TASK OBJECTIVE:
Reprint the entries below, changing "checkbox" to "tick box" wherever it occurs and keeping everything else the same. Leave the pictures out.

PROVIDED RECORDS:
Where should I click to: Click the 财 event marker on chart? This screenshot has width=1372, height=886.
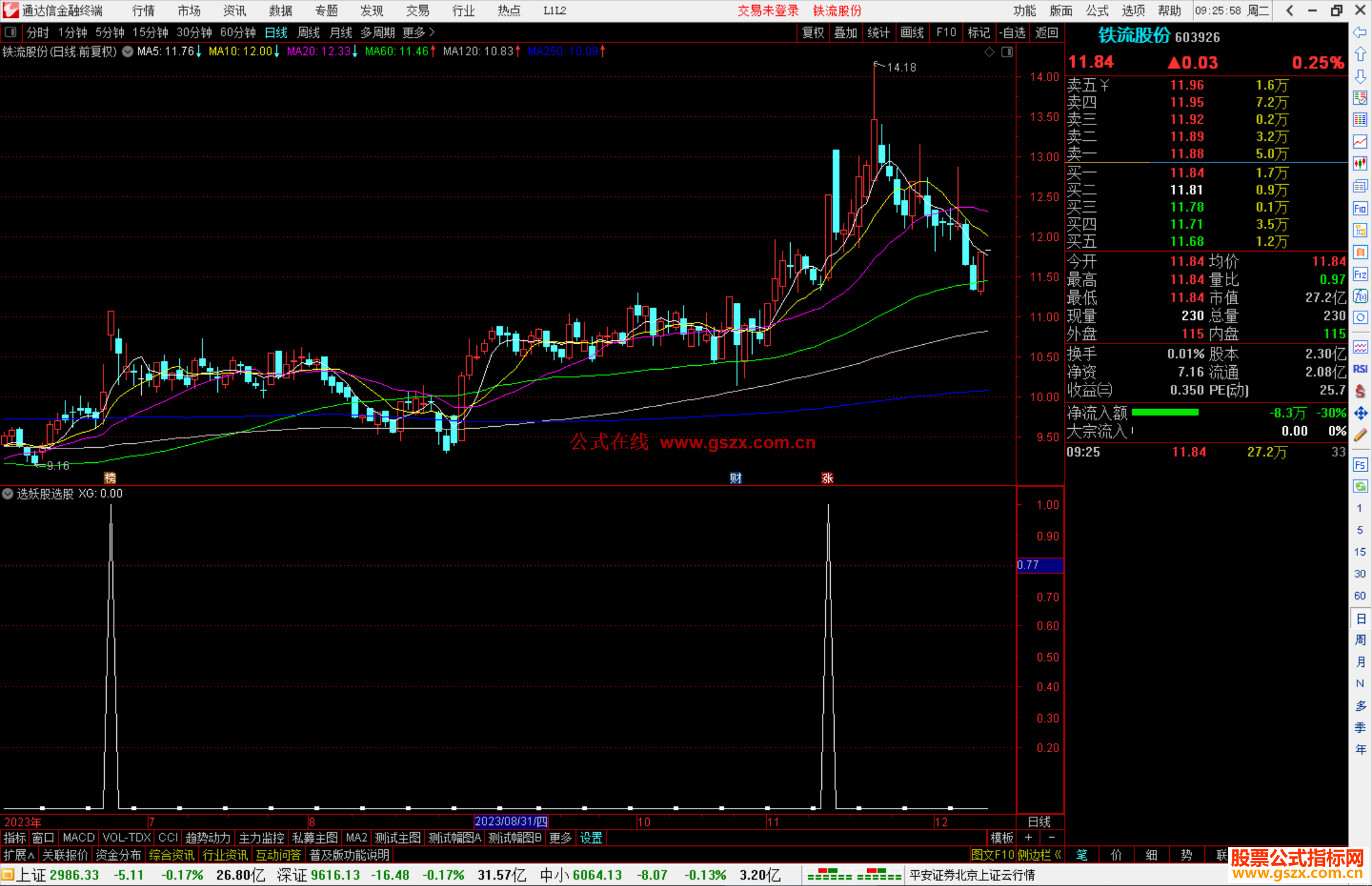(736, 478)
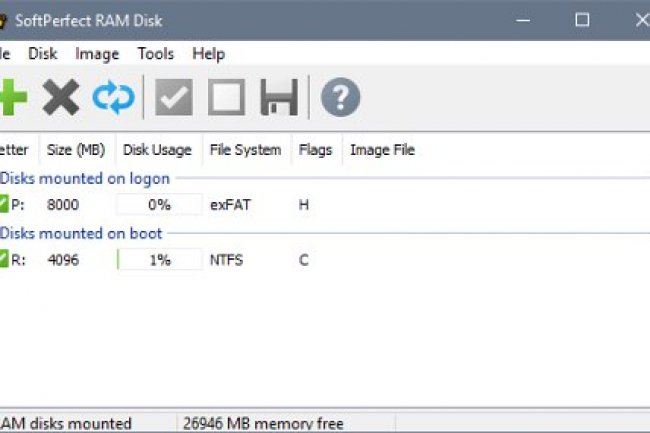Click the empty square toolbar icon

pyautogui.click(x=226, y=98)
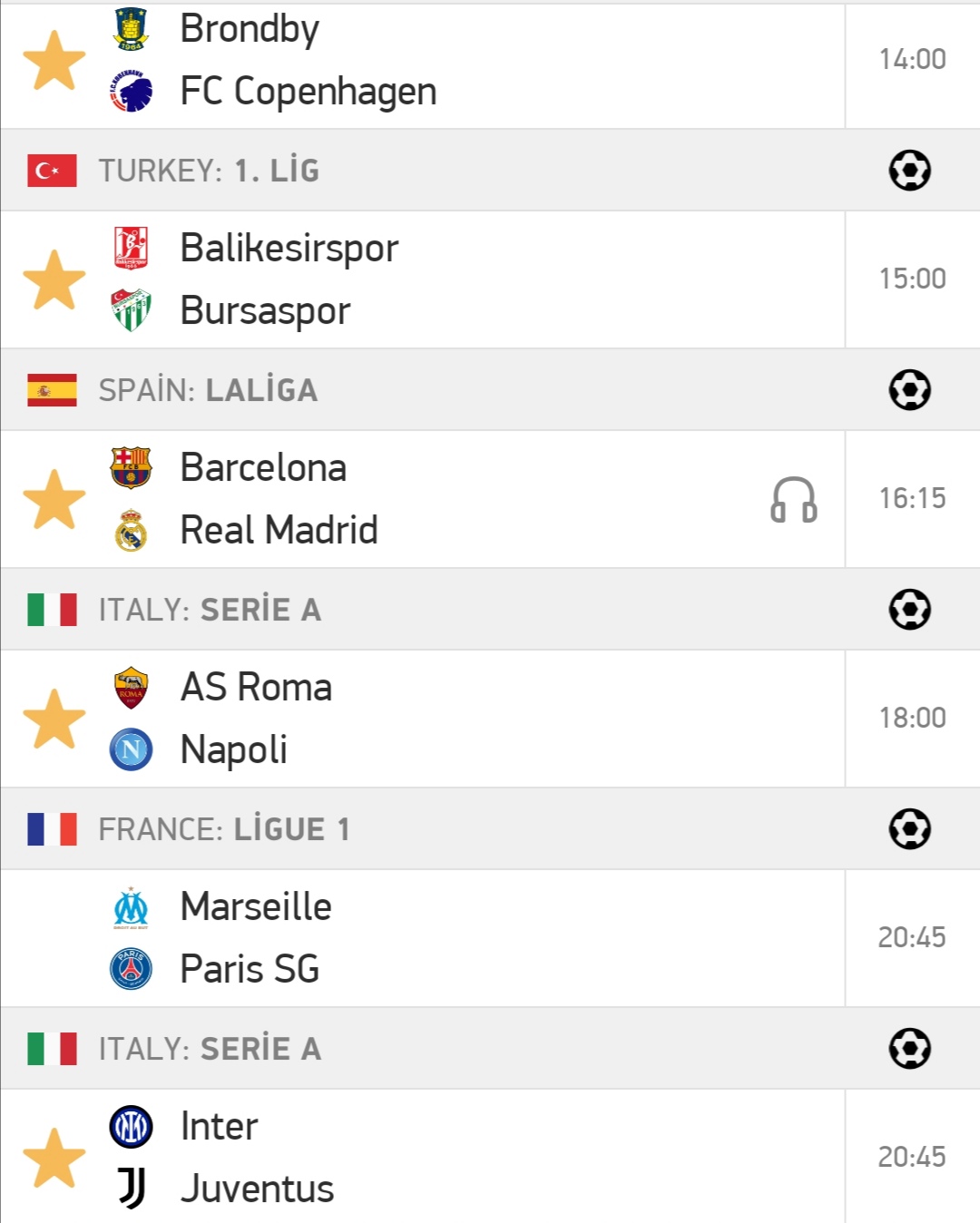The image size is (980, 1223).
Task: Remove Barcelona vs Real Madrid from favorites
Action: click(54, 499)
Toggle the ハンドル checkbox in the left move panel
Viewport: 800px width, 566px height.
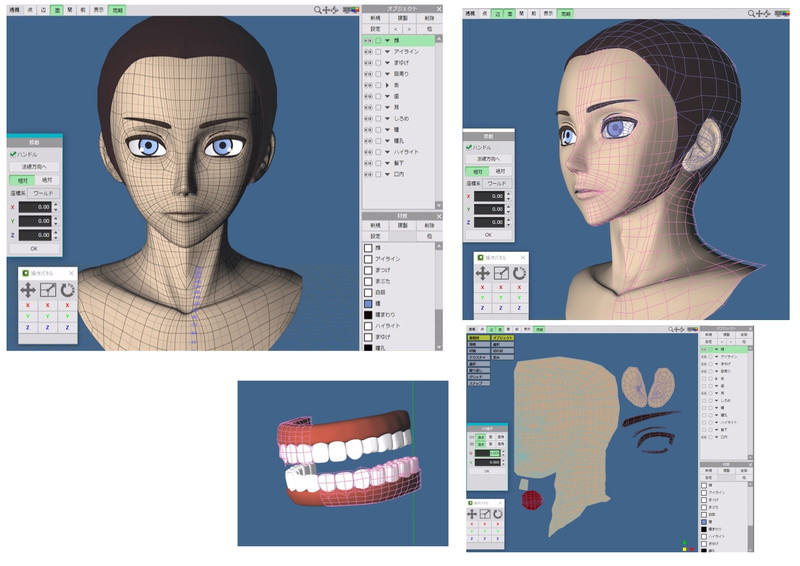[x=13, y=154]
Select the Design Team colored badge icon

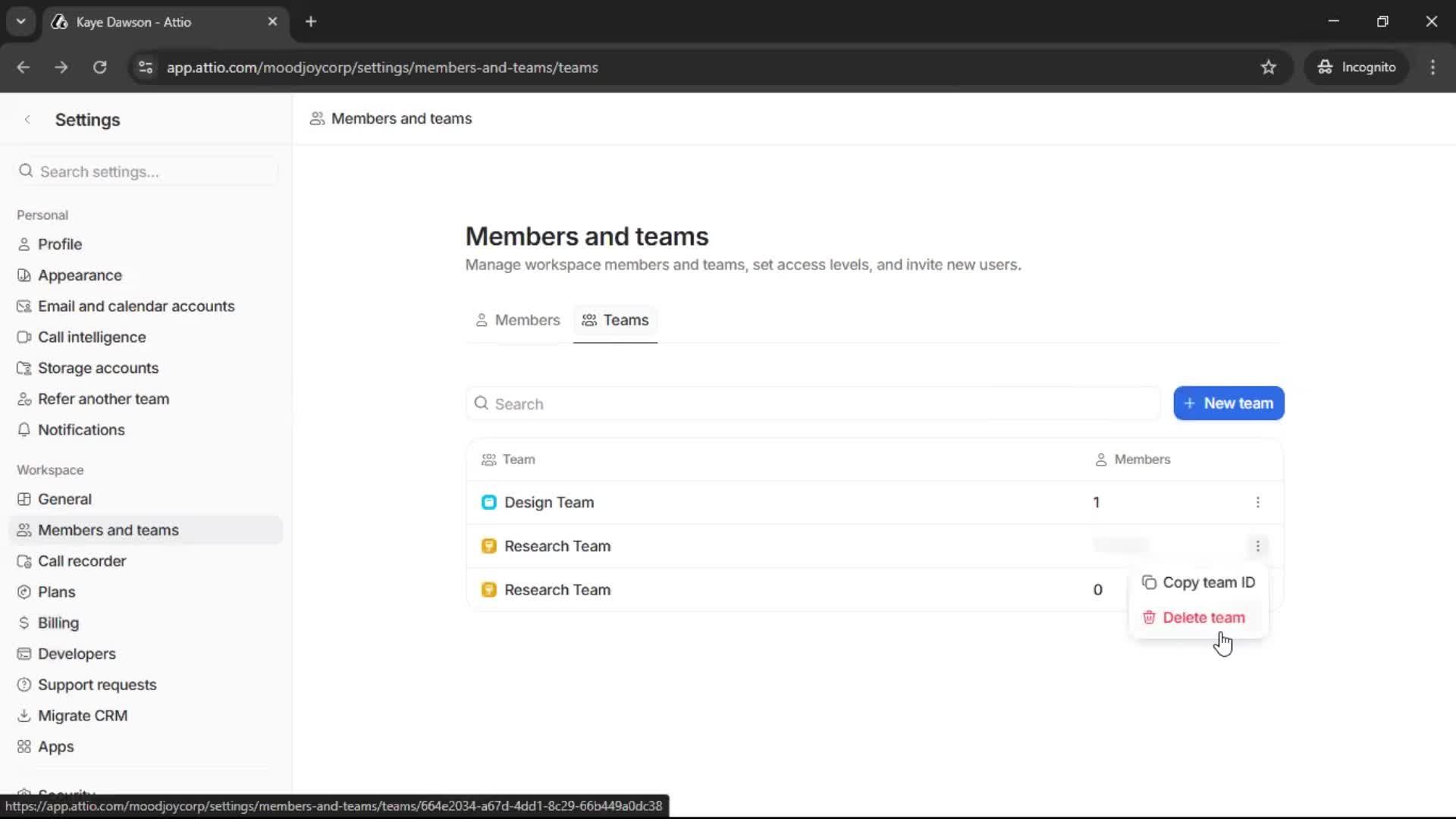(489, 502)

OUTPUT FOR THIS EXERCISE:
Where should I click to: Click the 财 event marker on chart? This screenshot has width=1372, height=886.
(736, 478)
Click the empty square toolbar icon

pyautogui.click(x=226, y=98)
The image size is (980, 1223).
Task: Remove Barcelona vs Real Madrid from favorites
Action: click(54, 499)
Toggle the ハンドル tick box in the left move panel
Viewport: 800px width, 566px height.
[x=13, y=154]
Select the Design Team colored badge icon

(489, 502)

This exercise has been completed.